挿話134 勇者オーブリーについて行くアーチャーのベラ

 勇者のオーブリー様と魔族を倒した後、冒険者ギルドのタバサさんの所へ報告に来た。


「……という訳で、魔族を倒して取得経験値増加というエクストラスキルを得たのだ」

「ほ、本当ですか!?」

「本当だ。というか、こんな嘘を吐く意味が無いと思うのだが」

「た、確かに。ですが、しかしそれでは、アレックスさんの話が真実……!?」


 ん? どうしてタバサさんは、アレックスって人の話をするの?

 今はオーブリー様の話でしょ!?


「で、ではオーブリーさん。そのエクストラスキルについて少し調べさせて欲しいので、冒険者ギルドの本部へ向かっていただけないでしょうか」

「ん? 俺様は構わないが、良いのか? 俺様はレアな勇者だ。魔物や魔族を倒して人々の平和を取り戻さなければならないのに、わざわざ本部まで行って、スキルを調べるなんて、時間が勿体無いと思うのだが」

「そ、それはその通りです。オーブリーさんには南の大陸へ渡っていただきたいというのが本音です。ですが、エクストラスキルという唯一無二のスキルについて調べる事も、また後世の為に必要な事なのです」

「なるほど、後世の為か。確かに、俺様たちの子や孫の世代を守る事も必要だ。流石の俺様も、百年後にこの世界を守る事は出来ないからな」


 子や孫……あぁ、オーブリー様の子供が欲しい。

 きっと、凄く格好良くて可愛い上に、強くて逞しいんだろうな。

 あ、あと、体力も凄そう。

 オーブリー様は毎晩激しいし、ずっと眠らせてくれないし。

 ふふっ……最近は、深夜まで愛し合って、お昼前に起きる生活がすっかり根付いちゃったわね。

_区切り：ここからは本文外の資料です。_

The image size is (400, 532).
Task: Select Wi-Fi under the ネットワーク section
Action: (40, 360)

「……わかった。では、俺様は冒険者ギルドのある王都へ行き、その後は南の大陸へ向かう……それで良いね?」

「はい。すみませんが、よろしくお願い致します。こちらも、色々と調べなおします」


 オーブリー様の子供について考えていたら、いつの間にか話が終わっていた。

 どうやら王都へ向かうらしい。

 王都……一度しか行った事がないけど、凄く綺麗な宿があったのを覚えている。

 だけど聞いた話によると、あそこは貴族が泊まるような宿がらしくて、庶民が泊まれるような宿ではないのだとか。

 それでも、いつかオーブリー様と、あんな宿へ泊まってみたいな。


「ベラ。すまないが王都へ行かなくてはならなくなってしまったんだ。一緒について来てくれるかい?」

「勿論です! オーブリー様と離れ離れになるなんて考えられません!」

「ふふっ。ありがとう、ベラ。じゃあ、早速移動しようか」

「えっ!? 今からですか!? もう夕方ですし、今日はこのフレイの街でゆっくりして、明日から行きませんか?」

「まぁまぁ。善は急げと言うだろう」


 そう言って、オーブリー様が私の手を取り、冒険者ギルドの奥の部屋……転送装置へ向かう。

 うーん。本当に今すぐ行くんだ。

 本当はスキルの調査とか、面倒な事は後回しにして、まずオーブリー様とイチャイチャラブラブしたかったのに。


「では、転送装置を起動しますね」

「あぁ、頼むよ」


 タバサさんの声にオーブリー様が応じ……一瞬で景色が変わる。

 ここは……王都の冒険ギルド本部なんだろうな。

 オーブリー様が私の手を引いて歩きだし……受付カウンターを通り過ぎた。


「あれ? オーブリー様?」

「あぁ、先に行くところがあるんだ」


 なるほど。やはり勇者様ですし、お忙しいんですね。

 となると、もしかして今日はお預け?

 うーん。最悪、冒険者ギルドのトイレとかでも良いから、して欲しい……って、あっ! 憧れの王都の宿だ!

 五階建てくらいかな? お城と並ぶくらいの高い建物だし、最上階から王都を眺めながらオーブリー様に愛していただけたら……ん!?


「ちょ、ちょっとオーブリー様!? 何処へ向かわれているのですかっ!?」

「何処って、宿だけど?」

「え? でも、先に行くところがあるって……」

「だから、それが宿だよ。スキルの調査なんて面倒な事は明日にして、ベラと愛し合いたいからね」

「そ、それは嬉しいのですが、この宿は……」

「大丈夫。俺様は勇者だ。さぁ行こう」

「オーブリー様……」


 受付の人に最上階へ案内され、扉を閉めたら、大きな窓から外を一望しながら服を脱がされる。

 こんな高い建物を覗ける場所なんて無いから、カーテンを全開で窓に手を突きながら……オーブリー様っ! 私、何処までもついてイきますーっ!